Big Brother 2008, also known as Big Brother 9, was the ninth series of the British reality television series Big Brother. The show followed twenty-one contestants, known as housemates, who were isolated from the outside world for an extended period of time in a custom built House. Each week, one or more of the housemates were eliminated from the competition, and left the House. The last remaining housemate, Rachel Rice, was declared the winner, winning a cash prize of £100,000.

The series launched on Channel 4 on 5 June 2008 and ended on 5 September 2008, lasting 93 days - the joint-second longest British edition of Big Brother to date (together with the seventh and tenth series, and one day shorter than the eighth series). Davina McCall returned as presenter for her ninth consecutive year. Sixteen housemates entered on launch night, with an additional five being introduced in later weeks. The series was watched by an average of 3.6 million viewers.

Big Brother 9 was the subject of viewer complaints and press attention regarding a variety of controversial scenes, including the ejection of two housemates for breaking rules regarding unacceptable behaviour, in separate incidents.

Broadcasts
The series was launched on 5 June 2008, and ran for 13 weeks until 5 September 2008. This series started later than normal. It was rumoured that this was so that it did not clash with Britain's Got Talent, which was being aired on ITV during May. Auditions were held from 21 November 2007 to 25 January 2008. The main show for the program was a highlights show, shown at 10 pm on Monday to Wednesday, then at 9 pm on Thursday to Sunday, with each program lasting an hour. Each Friday a housemate was evicted, the announcement of the loser of the public vote was announced live by Davina McCall at the end of the first of two programs shown on the Friday. There was then a second program at 10.30 pm when McCall interviews the evictee, this second program usually lasted until 11.00 pm, unless there was a change in plans (such as new housemates going in or a double eviction) then the program was longer. For the first time since Big Brother 4 all of McCall's interactions with the house (except for the final night) took place in a studio to stop the crowd chants from influencing the housemates and to enforce the fundamental rule of "no contact with the outside world." This new medium of communicating with the house would continue into the next celebrity and civilian series.

In the final week, the Monday program was moved to 9 pm, there were two programs broadcast on the Tuesday, both hosted by McCall, the first at 8 pm and the second at 10 pm, when two Housemates were evicted. On Wednesday and Thursday the highlights show was shown at 9 pm. Then for the finale there were two programs starting at 8 pm and 10.30 pm with an hour and half-hour break in between. 
Live streaming on E4 of events in the house was again missing because of the decision to keep E4 Music during the series' run rather than taking a break until the series is over. For the first time in the show's history, there was no live web stream.
The series was accompanied with the shows Big Brother's Big Mouth, Big Brother's Little Brother and Diary Room Uncut. Zezi Ifore and George Lamb replaced Dermot O'Leary as the hosts of Big Brother's Little Brother whilst Big Brother's Big Mouth was hosted by a different guest host each week, beginning with Jack Whitehall. Chris Moyles took over for the first full week inside the Big Brother House.
The weekly podcast made by the housemates in BB8 was axed for BB9, with a 60-minute radio show Big Brother's Big Ears as its replacement. Like the podcast, it was available for download on the Channel 4 website and was hosted by Iain Lee and Gemma Cairney. It aired twice a week on a Tuesday and Friday (after the Live Eviction) at 11.30 pm.

SUPPLIED RECORDS:
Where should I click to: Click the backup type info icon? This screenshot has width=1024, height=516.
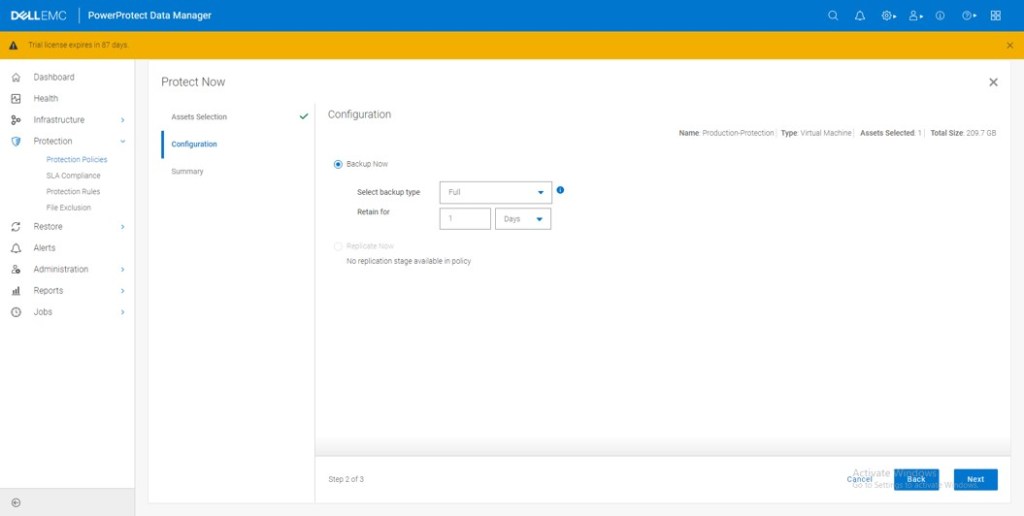560,190
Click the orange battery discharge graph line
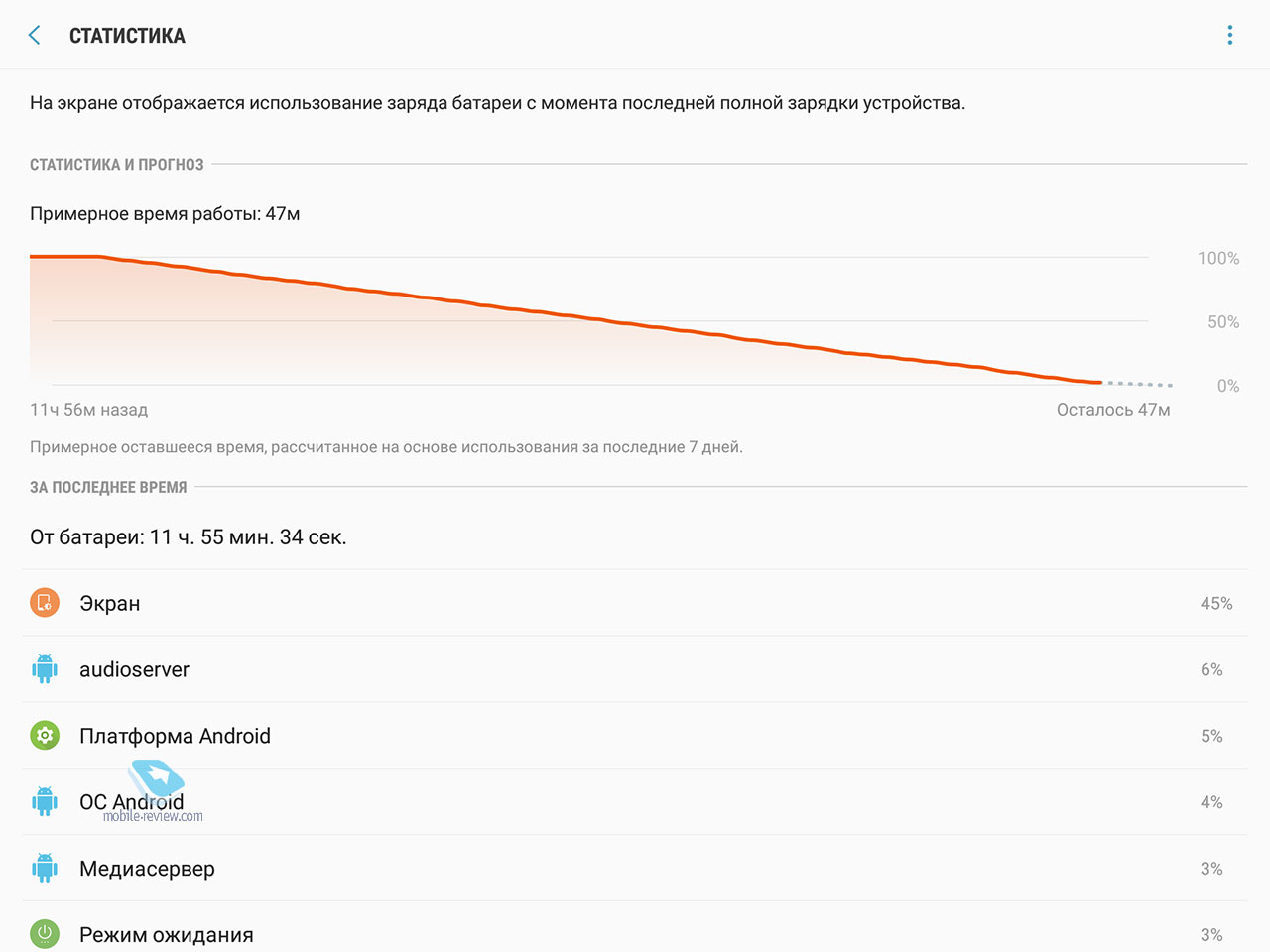 566,315
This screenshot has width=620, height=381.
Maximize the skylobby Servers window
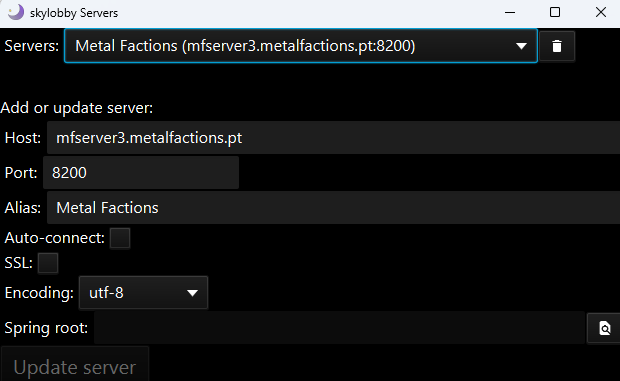tap(555, 13)
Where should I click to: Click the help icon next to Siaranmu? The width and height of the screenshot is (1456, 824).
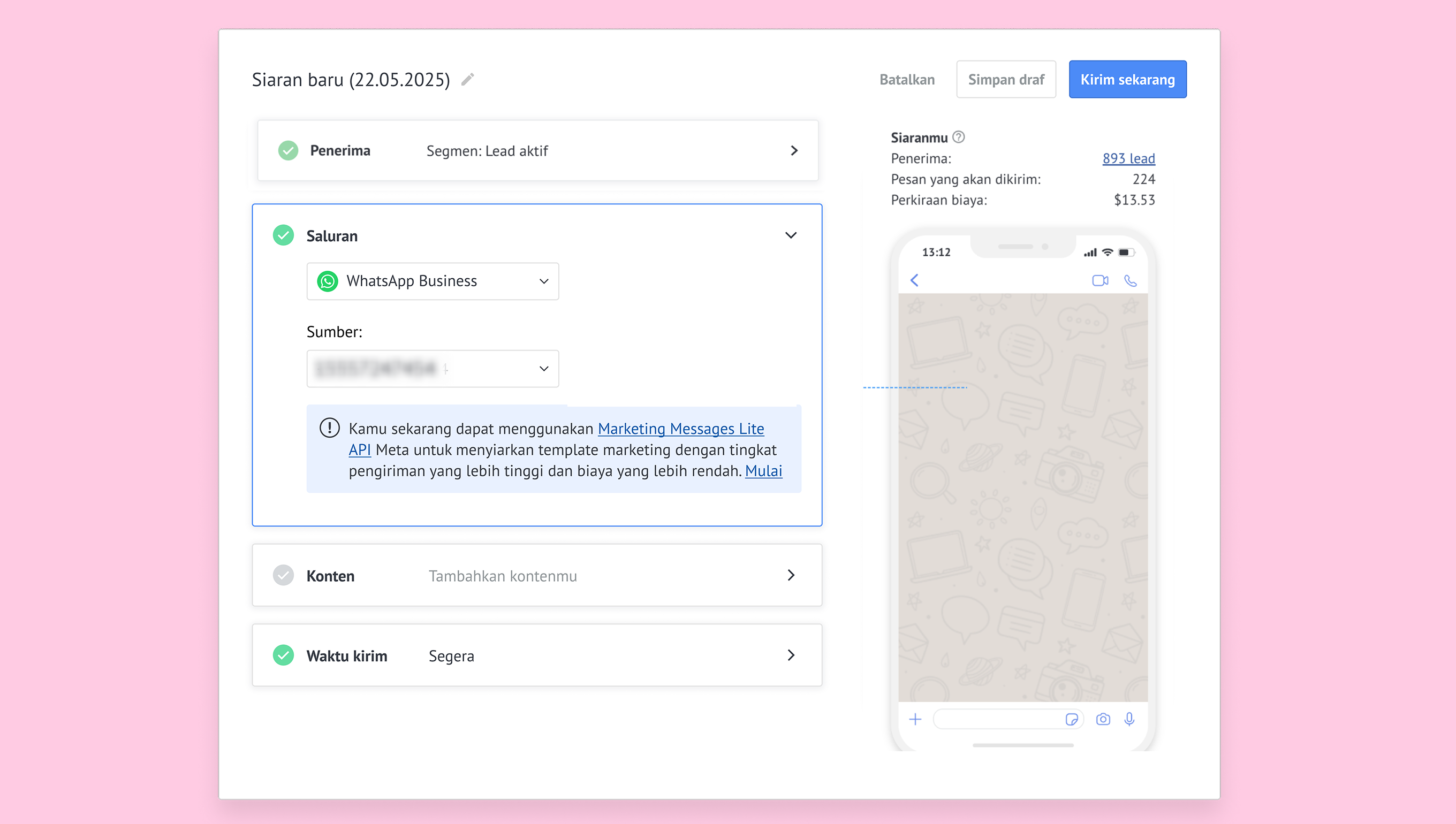point(958,137)
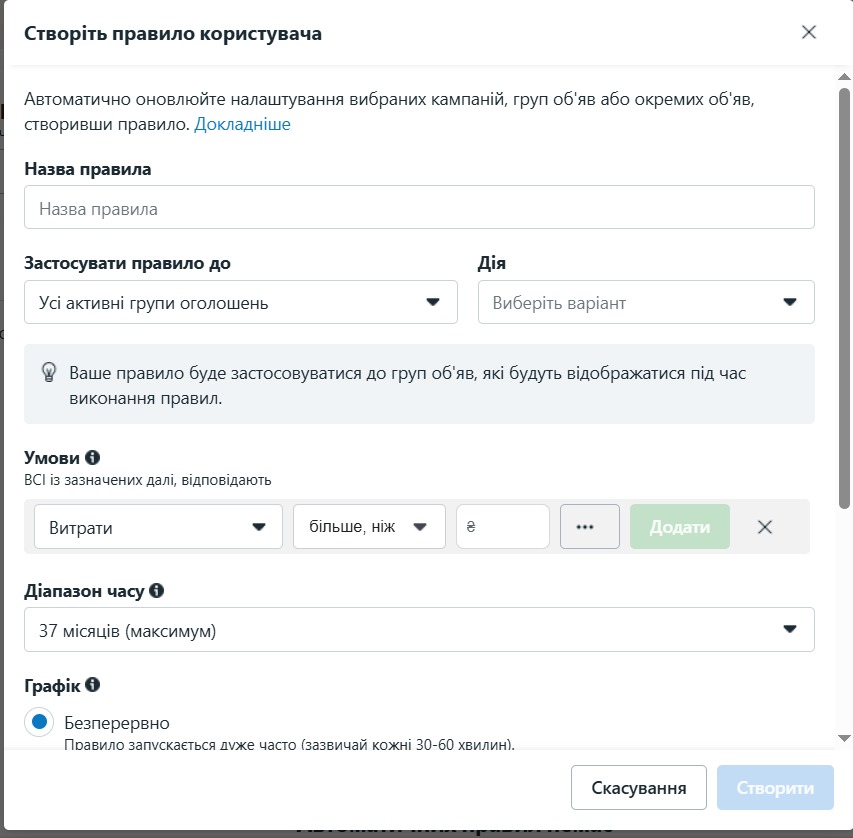Expand the Дія Виберіть варіант dropdown
The image size is (853, 838).
646,302
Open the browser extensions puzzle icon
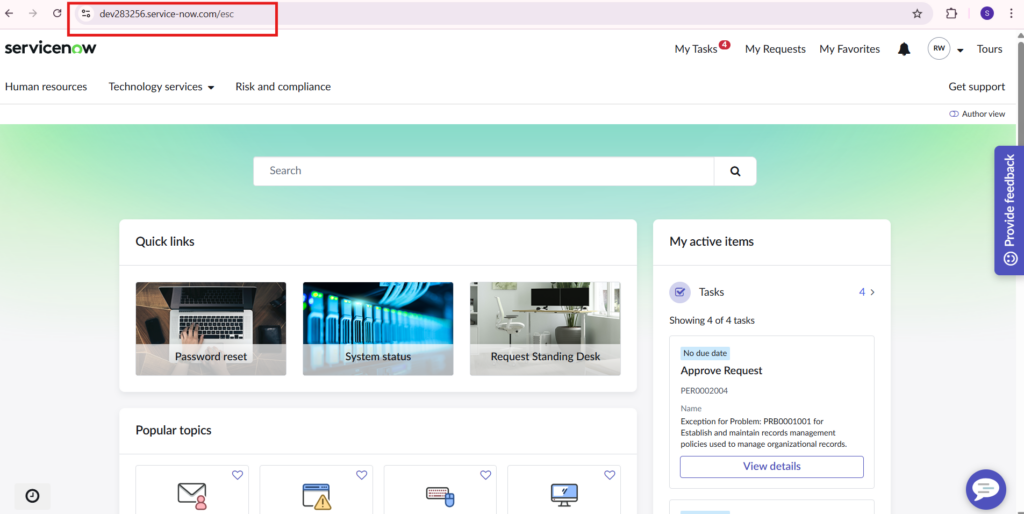1024x514 pixels. click(951, 14)
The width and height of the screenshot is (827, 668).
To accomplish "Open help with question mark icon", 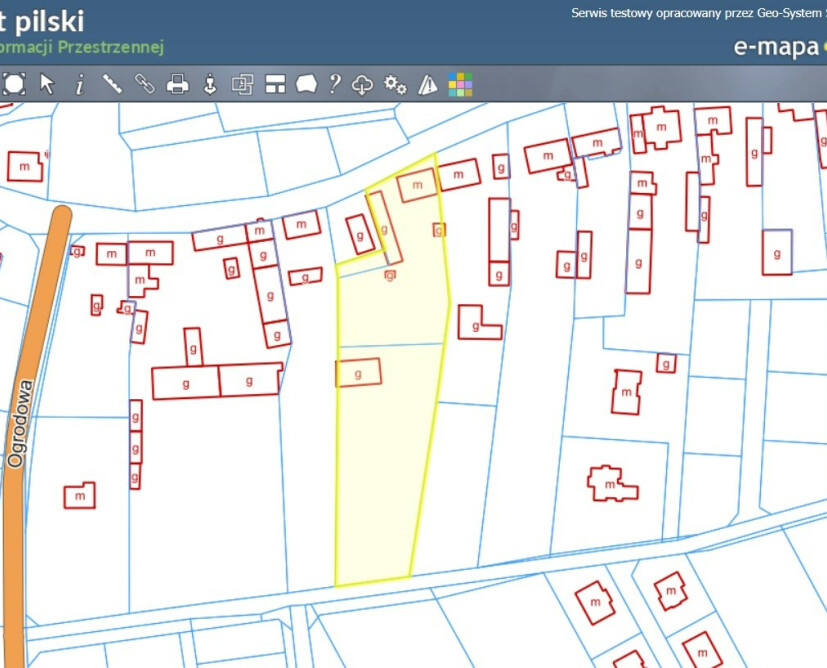I will [335, 84].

TASK REQUIREMENTS:
**A)** Decide whether each statement below agrees with the passage on Big Brother 2008, answering yes or no and quoting the deciding words of the passage. (i) Big Brother 9 was the longest British edition of the show to date. (ii) Auditions for the series ended on 25 January 2008. (iii) Viewers could follow the house through a live web stream.
**B)** Extend the passage on Big Brother 2008, picking up after its final sentence.

RESPONSES IN ORDER:
**A)**
(i) No: "the joint-second longest British edition of Big Brother to date"
(ii) Yes: "Auditions were held from 21 November 2007 to 25 January 2008."
(iii) No: "For the first time in the show's history, there was no live web stream."

**B)**
Logo
The official eye motif was revealed on 12 May 2008, on the official Big Brother website. This year's eye had a shattered effect, leading to some speculation that Big Brother was going to be evil again, just like BB5. It was later announced that BB9's theme was to be 'zero tolerance', which confirmed some speculation of a somewhat harsher Big Brother. In 2011, it was ranked the public's favourite Big Brother eye ever. Each Big Brother show shared the same logo but with a different coloured shard to reflect the show; Big Brother's Big Mouth was green, Big Brother Live and Diary Room Uncut were red, Big Brother's Little Brother was orange and Big Brother's Big Ears was purple.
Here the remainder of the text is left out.